● **Provided data**
┄┄┄┄┄┄┄┄┄┄┄┄┄┄┄┄┄┄┄┄

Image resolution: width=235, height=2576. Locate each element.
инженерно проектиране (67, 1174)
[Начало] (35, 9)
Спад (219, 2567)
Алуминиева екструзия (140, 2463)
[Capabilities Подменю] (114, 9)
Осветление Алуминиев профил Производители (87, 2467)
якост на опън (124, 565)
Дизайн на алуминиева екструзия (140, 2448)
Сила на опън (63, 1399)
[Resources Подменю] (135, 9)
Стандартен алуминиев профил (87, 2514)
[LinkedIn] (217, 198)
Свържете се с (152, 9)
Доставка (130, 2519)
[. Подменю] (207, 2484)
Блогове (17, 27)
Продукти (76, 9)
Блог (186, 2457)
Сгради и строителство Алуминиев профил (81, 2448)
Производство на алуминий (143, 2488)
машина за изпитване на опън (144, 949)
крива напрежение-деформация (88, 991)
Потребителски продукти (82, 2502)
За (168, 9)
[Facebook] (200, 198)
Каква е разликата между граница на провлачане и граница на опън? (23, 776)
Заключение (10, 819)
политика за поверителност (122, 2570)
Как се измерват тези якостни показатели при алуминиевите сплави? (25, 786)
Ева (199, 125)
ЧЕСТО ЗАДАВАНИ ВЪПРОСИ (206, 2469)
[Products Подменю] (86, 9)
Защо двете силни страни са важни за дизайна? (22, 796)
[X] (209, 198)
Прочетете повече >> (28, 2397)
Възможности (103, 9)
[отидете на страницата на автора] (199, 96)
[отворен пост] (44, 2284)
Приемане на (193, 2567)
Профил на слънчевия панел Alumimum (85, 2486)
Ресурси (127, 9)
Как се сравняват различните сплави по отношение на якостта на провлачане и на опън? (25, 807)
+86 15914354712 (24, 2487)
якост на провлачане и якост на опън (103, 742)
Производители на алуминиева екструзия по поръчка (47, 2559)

┄┄┄┄┄┄┄┄┄┄┄┄┄┄┄┄┄┄┄┄

Scan the records for the word "Подменю", and copy each line where it is found.

[Capabilities Подменю] (114, 9)
[Resources Подменю] (135, 9)
[. Подменю] (207, 2484)
[Products Подменю] (86, 9)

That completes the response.